The Niimíipuu have over three hundred documented stories and each represents a seed of hope. By telling the stories, we plant the seed and create conditions for Niimíipuu knowledge and teachings to grow into good things. Teaching the language through the stories allows Niimíipuu to teach as our ancestors did. Our ancestors taught from a place of hope and a vision of continuance seven generations ahead. They told stories out of love for the betterment of the people, passing them from one generation to the next. Stories are given to us by our ancestors to teach us relationality between all things: the stories to the land, animals, plants, language, and to the people. This is why it is vital for Niimíipuu to continue speaking the language and telling the stories. I have hope that the stories will equip the Niimíipuu youth I teach to be knowledge keepers and that they will continue to carry the language and stories forward.
5. LeClair-Diaz's Narrative: Becoming a Sosonih/Hinono'ei Scholar
My mind felt hazy as I walked towards my car. I opened the passenger door and heard my husband ask, "How was your class?" I held back my tears, trying to think of how to vocalize my insecurities. I had been so excited to begin my first semester of my doctoral program. In academia, I had not encountered Indigenous professors who discussed Indigenous knowledge systems in a contemporary way until I attended my doctoral program at the University of Arizona. I realized I wanted to be part of that movement in some way. Now, I felt overwhelmed because I didn't know where to begin in connecting my Indigenous knowledge with my research interests.
My insecurities stemmed from the second meeting of my Indigenous Seminar course. Two Indigenous professors from my department visited class to speak about their research. One slide from their PowerPoint listed the term "tribal epistemologies," and I wondered to myself what that meant. The professors explained, through imagery on the slide, how Indigenous knowledge and value systems served as frameworks for their research projects. Considering how tribal beliefs could serve as a foundation for an Indigenous scholar's identity was a new process for me. During my pre-K-12 educational journey, I felt pressure from teachers and peers to stifle my cultural identity and focus on undertaking dominant cultural values in my behavior and school work. Students who did not accept and conform to these ideals were viewed as unsuccessful, problem students, or "at-risk."
My husband's voice brought me back to the present. "Amanda, what's wrong?" he asked. I hadn't realized we had left the university and were already halfway home.
"We talked about tribal epistemologies today in class, and it made me realize I don't know what my tribal epistemologies are," I said, my voice slightly catching.
"It's ok. I bet they didn't know their belief systems at first either. You have time to learn those things," my husband answered, patting my knee.
"What if that knowledge is lost? I don't ever remember anyone talking to me about Eastern Shoshone and Northern Arapaho epistemologies," I answered.
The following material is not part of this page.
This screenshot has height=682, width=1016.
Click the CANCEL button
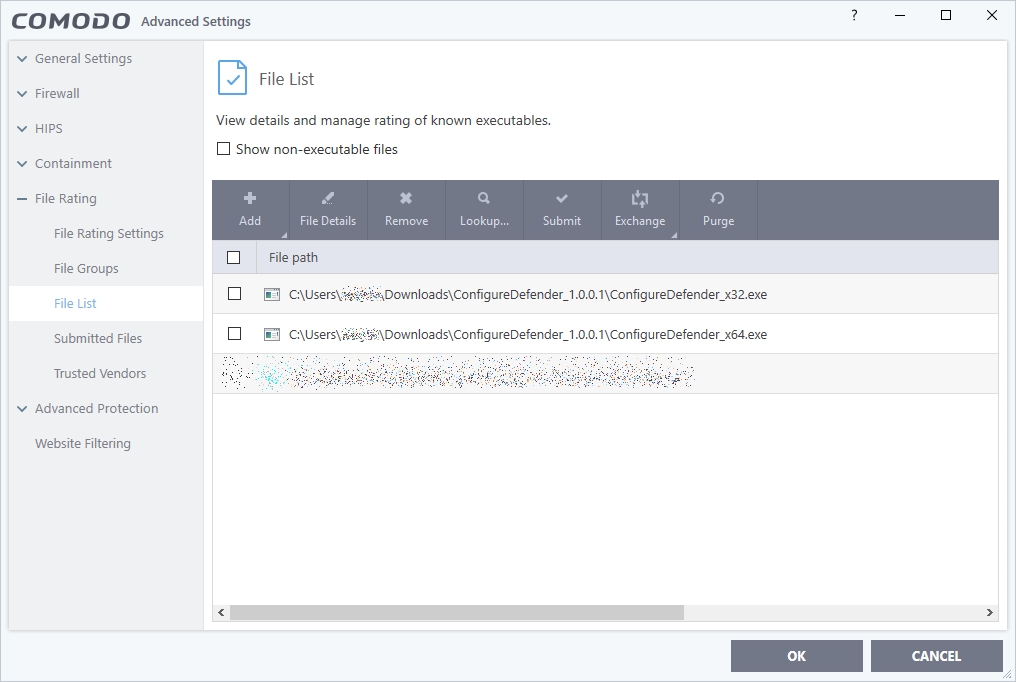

"You'll have time to learn it. You could probably ask your mom and dad about it," my husband said, trying to ease my worries. I felt a great sense of guilt and shame. Had I not listened well enough growing up? Did this lack of knowledge mean I was not Indigenous?
The next day, I called my mother and told her about the discussion that took place in my class. She listened quietly as I asked her what it meant to be Eastern Shoshone. At the time, I was unknowingly favoring this identity because this is the tribe I am federally enrolled in. She answered that she did not know and it was a good question. My dad hopped on the phone and answered that this form of knowledge was probably lost. It was in that moment I realized that I had to try and relearn what it meant to be Eastern Shoshone and Northern Arapaho—not only for my research, but so that I could start feeling like a whole person.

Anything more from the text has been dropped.